_EXTRACTED TEXT_
════════════════════

I hate being this out of sorts. I feel like I’m grumpy and horrid towards everyone, and it’s making me feel very guilty for sucking so much. I’ll have to buy some treats for the space station later to apologize for being such a basket case – all I need is some sleep and perhaps a solid kick to my rear end, and I’ll be better. I think. It could also backfire and send me into a murderous rage.

kimli + natalie = tl4e

I have a crush on Ed’s wife.

While working for the UAC, I had a teammate I shall call Ed, because that is his name. He was hired for astronaut duty after I had left Calgary, but had the good sense to get out long before I did. Over the duration of his astro-tenure, he got married to the lovely Natalie. They are both Nintendo nerds and wholly entertaining, even if they have a frightening passion for football. They are officially Good People, and I count them among my friends even though we’ve never actually met.

════════════════════

_SET OF TASKS_
**a.** From the blog post, list what Ed and Natalie are said to be in the two sentences that begin "They are".
**b.** Please rewrite the blog post from "I hate being" to "a murderous rage.", changing "treats" to "snacks".

_EXTRACTED ENTRIES_
════════════════════

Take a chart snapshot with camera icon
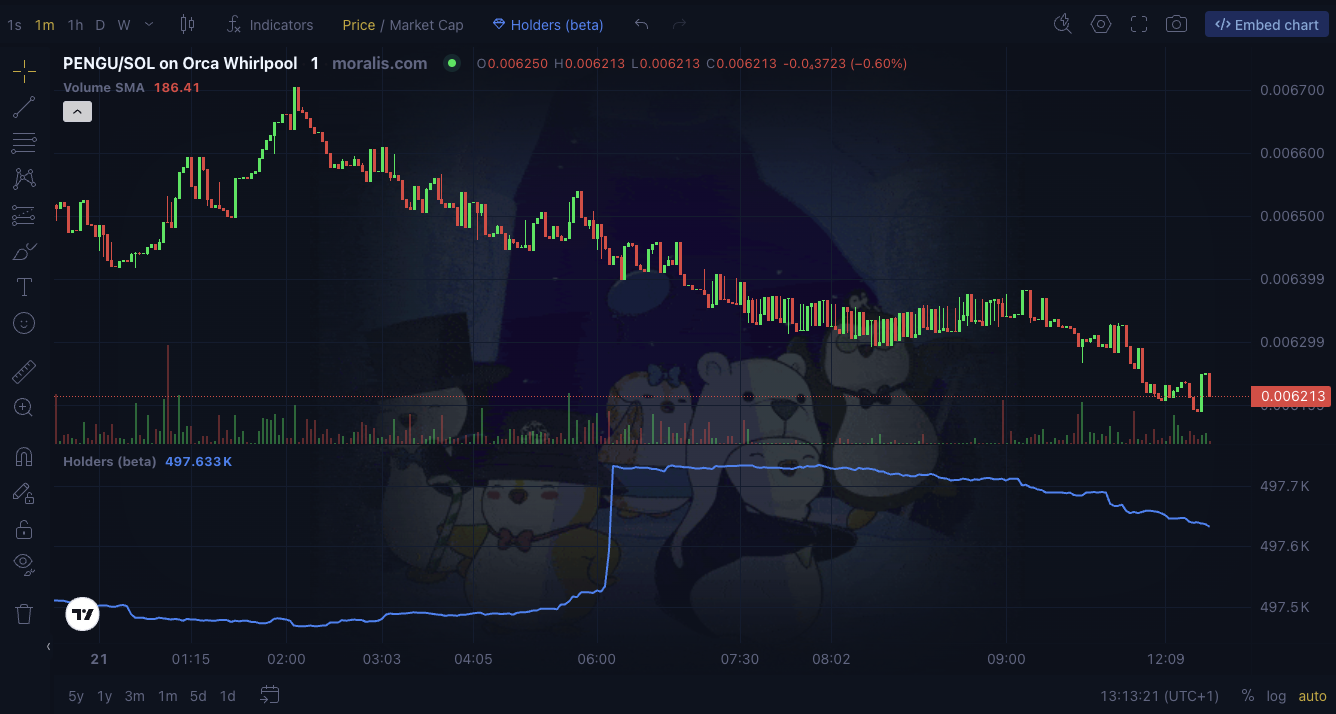 [1177, 24]
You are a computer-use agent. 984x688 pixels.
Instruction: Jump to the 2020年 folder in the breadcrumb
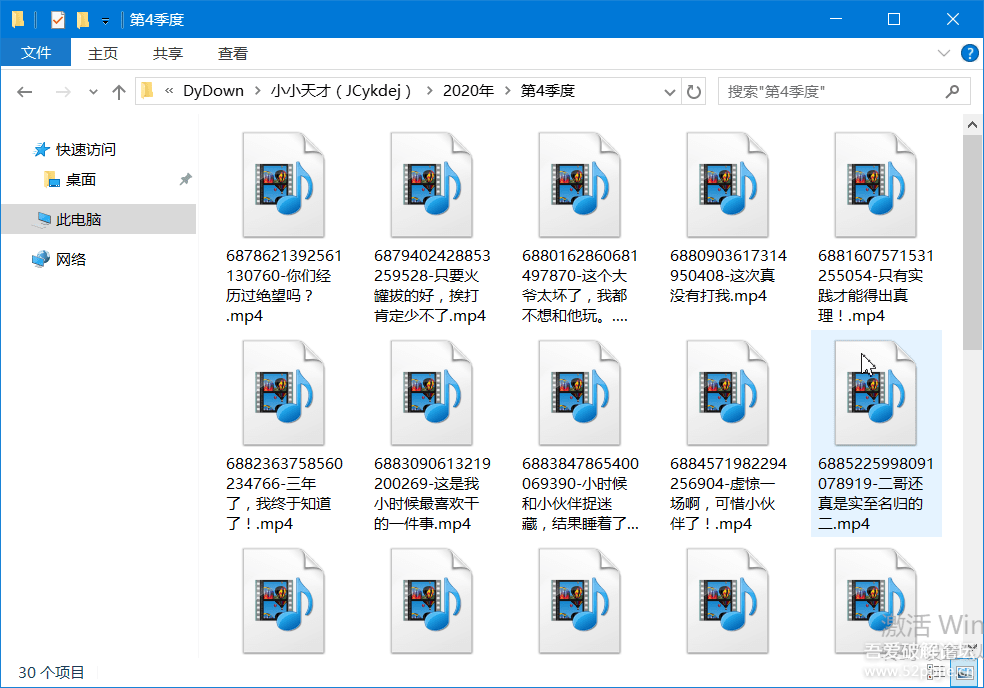click(x=468, y=91)
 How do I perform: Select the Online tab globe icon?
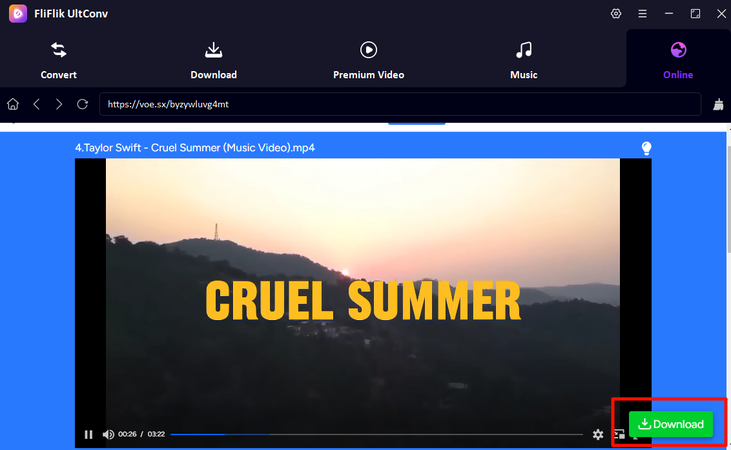coord(678,50)
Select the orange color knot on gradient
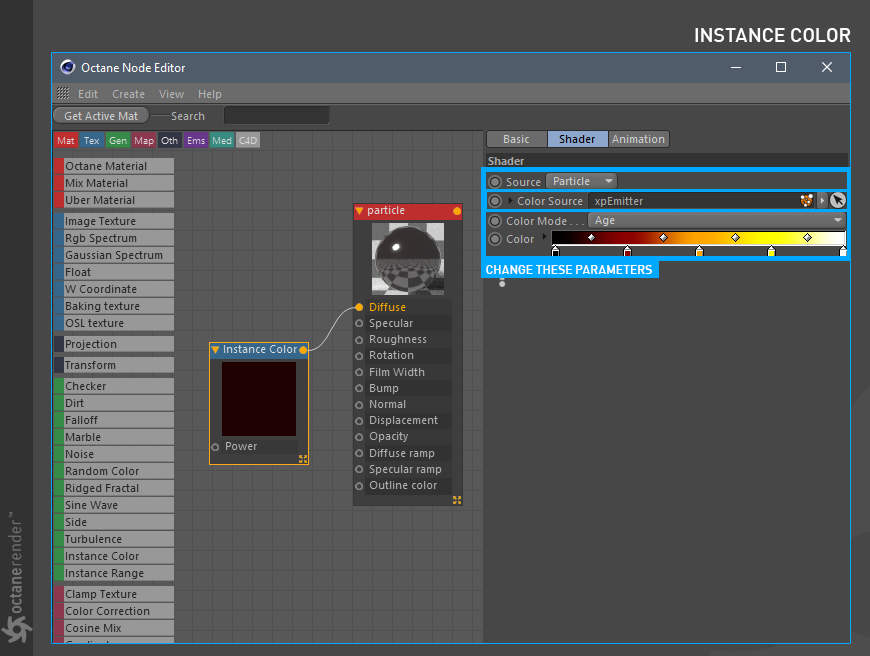Screen dimensions: 870x656 pyautogui.click(x=699, y=252)

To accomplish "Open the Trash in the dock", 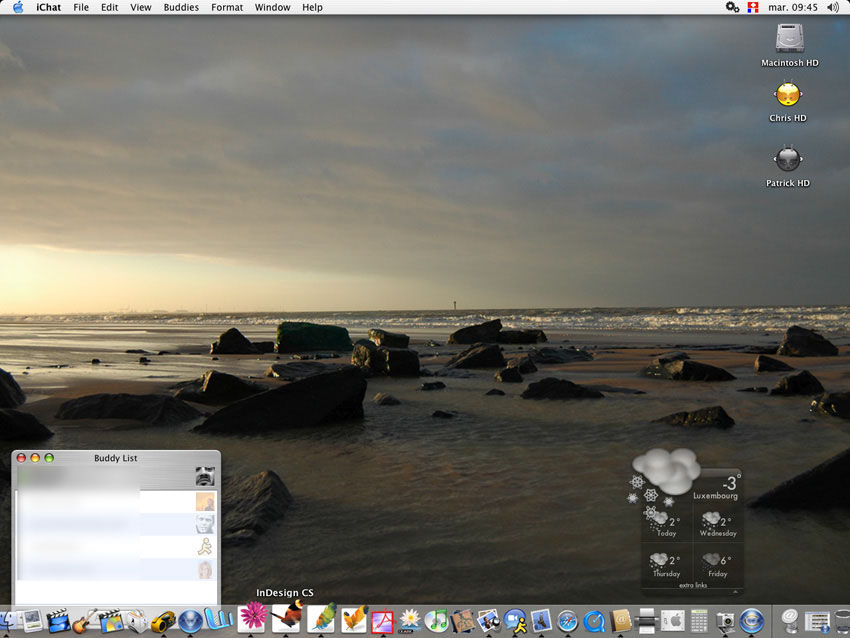I will click(842, 621).
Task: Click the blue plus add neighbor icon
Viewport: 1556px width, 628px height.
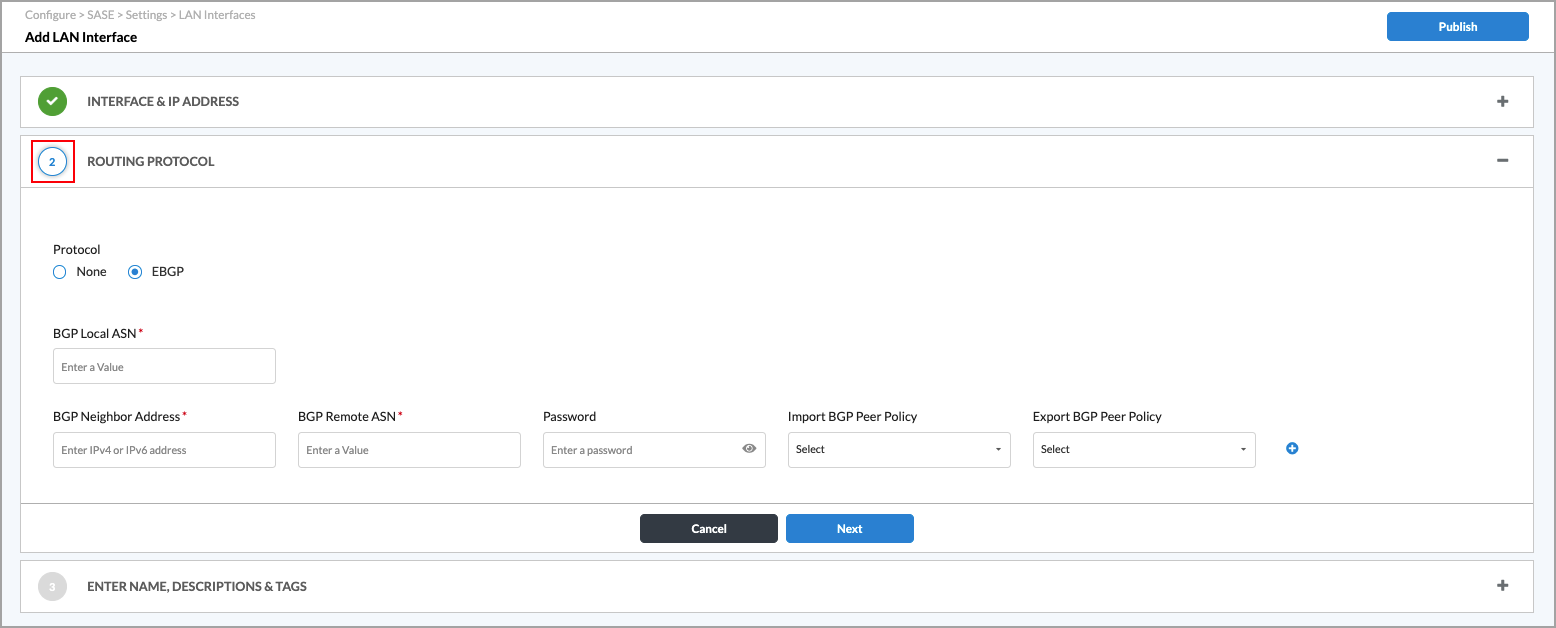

════════════════════

_TASK-BY-TASK RESULTS_
**a.** Nintendo nerds; wholly entertaining; officially Good People

**b.**
I hate being this out of sorts. I feel like I’m grumpy and horrid towards everyone, and it’s making me feel very guilty for sucking so much. I’ll have to buy some snacks for the space station later to apologize for being such a basket case – all I need is some sleep and perhaps a solid kick to my rear end, and I’ll be better. I think. It could also backfire and send me into a murderous rage.